カワルワラ

2006/7/20

竹で出来た天秤棒のことをカワル(Kawar)とヒンディ語で言う。それを担ぐ人をカワルワラ(Kawar-wala)と言う。でも普通の棒振りではない。

ハリドワール(Haridwar)のガットのお寺で汲んでもらったガンジス河の聖水を素焼きの壷にいれ、天秤棒の前後に一つずつぶら下げて、それを自分の目指すお寺まで運ぶ。全行程を歩きとおすのである。目的地に着くまで、担いだものは地面に触れてはならない。地面は不浄である。バラモンのゴルファーが地面に触れるのがいやで、キャディーにティーアップさせている図が昔はよくあった。もちろんカップインしたボールも自分では取り出さないのである。

以前はラジャスタン州のアルワール(Alwar)の寺のシバリンガム(シバ神の象徴である男根を女性の性器のヨーニの上に立てたもの)に、延々1週間以上かけて担いできた聖水を注ぎ、願掛けをしたと言う。現在は、自分の出身した村の、シバリンガムを対象にして願掛けをしているらしい。

ハリドワールからデリーまで約200キロ、デリーからアルワールないしその周辺地域まで約170キロ、合計370キロを歩きとおすわけであり、24時間テレビの比ではない。大体1週間を目標としているようであるが、大変な挑戦である。今年は7月23日にシバリンガムに聖水を注ぐとなっていて、今日明日がこの辺りがラッシュ状況である。

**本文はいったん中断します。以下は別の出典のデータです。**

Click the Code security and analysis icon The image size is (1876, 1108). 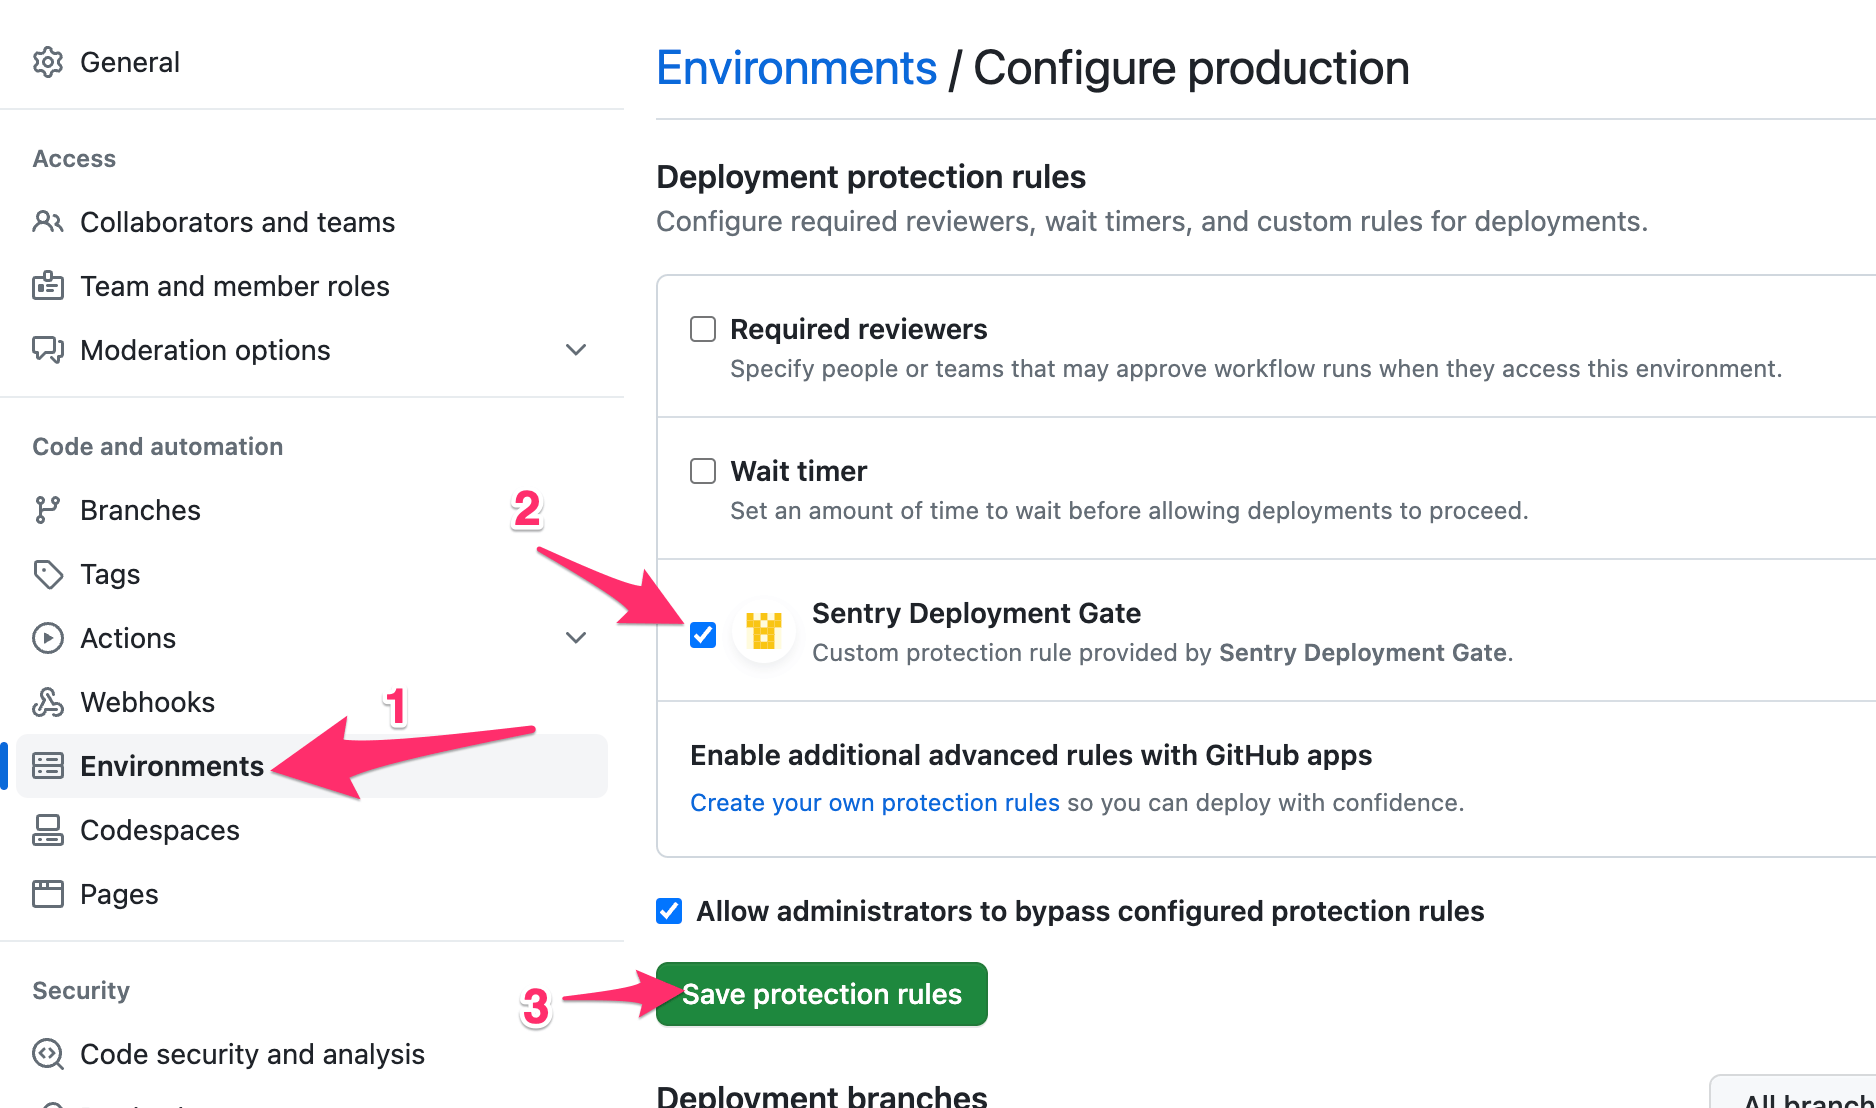coord(47,1054)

歩きながらシバに対し何を祈り続けるのだろうか。四国八十八箇所は、歩きながら弘法大師・空海に合う事を念じ続けると言う。ジャイプール街道をBam Bam Bhole, Bam Bholeとシバを称えながら、歩くのである、祈るのである。

カワルに出かけますと雇員が事業主に申し出られると、丁度江戸時代のお伊勢参りを奉公人が柄杓を持ってやった様に、主人は許可を出さざるを得ないようである。ワダワさんのところの運転手も数年前に参加し、ワダワさんは15日間の休暇を与えたそうである。

途中に、シヴィル(Shivir)と言うテント掛けの休憩所が、奇特な人や会社によって設けられ、そこでは、飲み食い寝るが用意されている。又、必ず天秤棒を地面につけないように置く、丁度男子の体操の平行棒のようなものが作られていて、そこに派手な飾りのカワルが鎮座する。ジャイプール街道には殆ど数キロお気にシヴィルがあり、至れり尽くせりの歓待をしている。94キロ地点の旭インドガラス社さんもテントを設えこの一大行事に参加している。さすがにインドに溶け込んでいる会社である。

参加する人は、昔は男だけであったようだが、今は老若男女誰でも参加しているようである。沿道の人や施設、街道の車は皆よき理解者で丁重に自然に敬意を払っているのが微笑ましい。又、カワルワラもカメラを向けると愛想を振りまいてくれて、和やかなものである。

本式には、今年願をかけると、来年願解きを同じようにやる必要があるとのことである。デ、館長は花子や頑張れといいたいのである。
飾り付けではありません。ただカワルをおいてあるだけです。 カワルは年々派手になってきいるようです・・
旭インドガラス社さんのシヴィルです。ここまでインドを理解している日系企業は稀です。
「ラフール少年15才は、10日をかけて、この旭硝子のシヴィルまで到着した。奥の連中は、8日でここまで来た。」と連れが説明してくれた。後3キロで目的の寺だと言う。余裕の一時間を残して、英気を養っていた。約350キロを10日、一日35キロのペースはなかなかのものである。
館長は新宿から立川まで31キロを歩いたことがあるので、見当は付くが相当なものである。
村をあげてのカワルですね。兎に角賑やかなご一行様です。
ここまで250キロ以上歩いてきているとは思えません。親父を尊敬していることは確かです。
疲れも気にしないで、振り返って挨拶してくれました。カワルのデザインが違うので、途中で一緒になった人たちでしょうが・・
明るく手を上げて挨拶です。思わず応援したくなりました・・
これは同じ村の人たちでしょう。群れを成してました・・
親父を応援する妻と長男。家族の理想像の一つかもしれません。